SOCIALISM’S LACK OF THEORETICAL RELEVANCE

WHERE’S THE PROOF THAT IT WORKS?

Inspiration for this post comes from an excellent book written by Dr. John McNerney of University College Dublin and published in 2016 with the title: Wealth of Persons – Economics with a Human Face.

(Source: Barnes & Noble)

While the book’s primary thrust is an exploration of the entrepreneur’s role of creative destruction in the success of free market economies, McNerney provides ample thought provoking comparisons between capitalism and socialism.

In particular, he highlights the work of economist Janos Kornai (b. 1928), who remained in Hungary during WWII and the subsequent communist takeover. Kornai wrote about the failures of socialism from the “concrete experience of living in a centrally planned economy.”
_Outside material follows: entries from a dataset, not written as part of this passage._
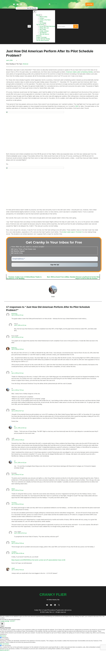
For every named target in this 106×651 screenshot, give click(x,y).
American (25, 64)
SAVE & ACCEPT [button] (5, 650)
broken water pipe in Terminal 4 (72, 232)
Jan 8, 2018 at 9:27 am (17, 411)
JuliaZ (13, 568)
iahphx (13, 489)
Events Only (18, 253)
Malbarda (14, 347)
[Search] (75, 26)
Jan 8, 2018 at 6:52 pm (17, 504)
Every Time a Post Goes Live (24, 249)
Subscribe (89, 4)
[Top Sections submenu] (45, 25)
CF (15, 426)
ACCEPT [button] (12, 621)
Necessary (5, 637)
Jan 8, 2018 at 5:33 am (17, 373)
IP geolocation (60, 610)
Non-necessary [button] (4, 644)
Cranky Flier (53, 594)
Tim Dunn (14, 502)
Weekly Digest (19, 251)
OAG (76, 106)
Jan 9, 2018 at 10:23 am (20, 533)
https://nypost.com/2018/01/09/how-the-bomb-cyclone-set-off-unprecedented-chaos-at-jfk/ (38, 560)
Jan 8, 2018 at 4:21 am (17, 337)
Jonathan (13, 552)
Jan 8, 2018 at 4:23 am (20, 325)
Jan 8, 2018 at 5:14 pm (17, 490)
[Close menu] (34, 11)
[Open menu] (29, 26)
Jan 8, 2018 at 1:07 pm (17, 474)
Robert (13, 541)
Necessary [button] (3, 636)
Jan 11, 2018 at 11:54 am (17, 569)
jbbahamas (14, 313)
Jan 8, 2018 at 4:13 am (17, 315)
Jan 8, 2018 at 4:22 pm (20, 462)
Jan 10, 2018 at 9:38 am (17, 553)
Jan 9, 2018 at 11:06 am (17, 543)
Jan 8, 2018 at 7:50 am (17, 390)
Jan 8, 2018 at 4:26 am (17, 349)
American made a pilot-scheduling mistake (79, 72)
As the U.S. electorate turns its attention to Democratic candidates vying for nomination in the 2020 presidential election, including some — Bernie Sanders, Elizabeth Warren and Kamala Harris — who espouse a socialist platform for centralized health care and redistribution of wealth, we believe it is instructive to listen to someone like Janos Kornai who actually experienced socialism in a 20th century Eastern bloc country.

Here we quote one of Kornai’s most insightful observations about socialism:

“Science essentially concerns the study of reality and in this respect it must have ‘theoretical relevance’ not just in terms of a method but also in terms of the subject matter. I turned away from Marxist socialism because it did not compare its theories with reality.”
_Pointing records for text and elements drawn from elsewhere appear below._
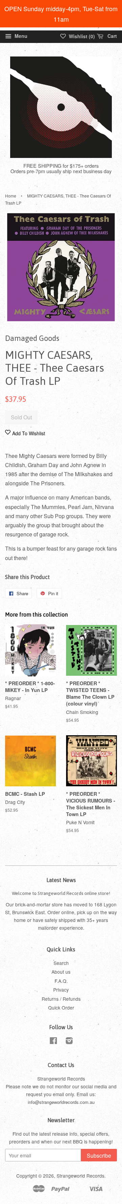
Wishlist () (81, 36)
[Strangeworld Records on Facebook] (53, 1041)
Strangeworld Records (80, 1175)
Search (61, 962)
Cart (111, 35)
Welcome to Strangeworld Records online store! (61, 893)
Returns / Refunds (61, 998)
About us (61, 971)
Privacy (61, 989)
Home (10, 196)
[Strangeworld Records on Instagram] (69, 1041)
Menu (20, 35)
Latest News (61, 880)
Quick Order (61, 1007)
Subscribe (99, 1155)
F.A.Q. (61, 980)
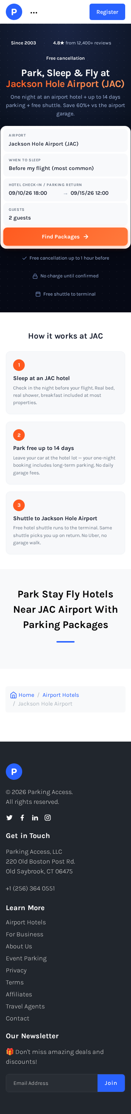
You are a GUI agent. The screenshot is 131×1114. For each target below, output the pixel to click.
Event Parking (26, 958)
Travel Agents (25, 1006)
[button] (33, 12)
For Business (24, 934)
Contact (17, 1018)
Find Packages (61, 236)
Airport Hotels (61, 694)
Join (111, 1082)
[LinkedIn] (35, 817)
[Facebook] (22, 817)
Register (107, 11)
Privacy (16, 970)
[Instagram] (47, 817)
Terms (15, 982)
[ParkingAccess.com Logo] (14, 12)
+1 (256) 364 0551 (30, 888)
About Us (19, 946)
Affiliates (19, 994)
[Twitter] (9, 817)
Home (26, 694)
Just like socialist deceivers before them, Democratic candidates are selling a utopian theory of “equality, social justice and free stuff,” without ever providing examples of real socialist successes. But unpersuaded Americans need to issue a reality check by challenging them to answer these basic questions:

Please give us an example of a successful Socialist country?
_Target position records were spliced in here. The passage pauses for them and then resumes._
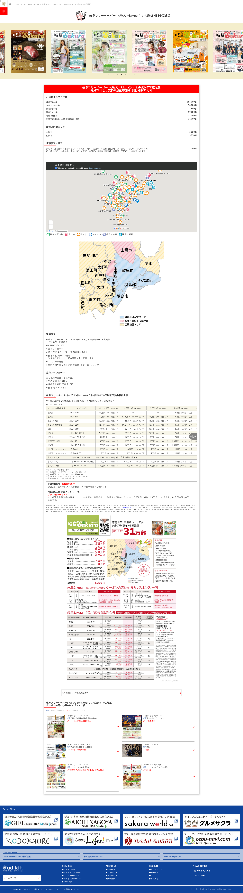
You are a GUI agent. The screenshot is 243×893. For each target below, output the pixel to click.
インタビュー (156, 869)
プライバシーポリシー (53, 889)
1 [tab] (108, 74)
How will your socialist policies avoid the typical downfalls of shortages and price increases, as evident in the long wait times of Canada’s version of Medicare For All and Venezuela’s 1.62 million percent inflation?

If the profit incentive is eliminated or redistributed, why would people and businesses take risks, innovate, advance and create? And if they won’t, how will we keep our existing jobs, how will new jobs, products and markets be created, and how will we continually improve our standard of living (which has been the envy of the world under our current free market economy)?

If your solution for social justice and happiness is to give people free stuff (money, education, health care, etc), then what do you say to these time honored and respected sociological musings about human purpose and dignity?

A social order based on “public charity” (handouts) merely traps the human person in an iron cage of idleness. – Alexis de Tocqueville

The slave is he to whom no good is proposed as the object of his labour except mere existence. – Simon Weil

In acting, we not only perform actions, but we also become ourselves through those actions — we fulfill ourselves in them. – Pope John Paul II

Kornai concludes his dismissal of socialism as follows: “Unless economic theory attempts to explicate the reality of the human person and his or her potentialities, it results in a reductive understanding of human action. Then the theory risks becoming a lie that creates the impression of empty talk. You can talk the talk and repeat the words but the meaning is missing because the horizon is not broad enough to comprise the many different aspects of the truth of the human being.” McNerney adds, “Kornai realized that socialism is a deception because it is a logical speculation about a fragment of reality that purports to be the whole of reality.”

We must lean on realists like Kornai to educate Americans who are either too young to have experienced the abject failures of post-WWII socialism or susceptible to deceptive promises by ambitious political advocates of socialist theory.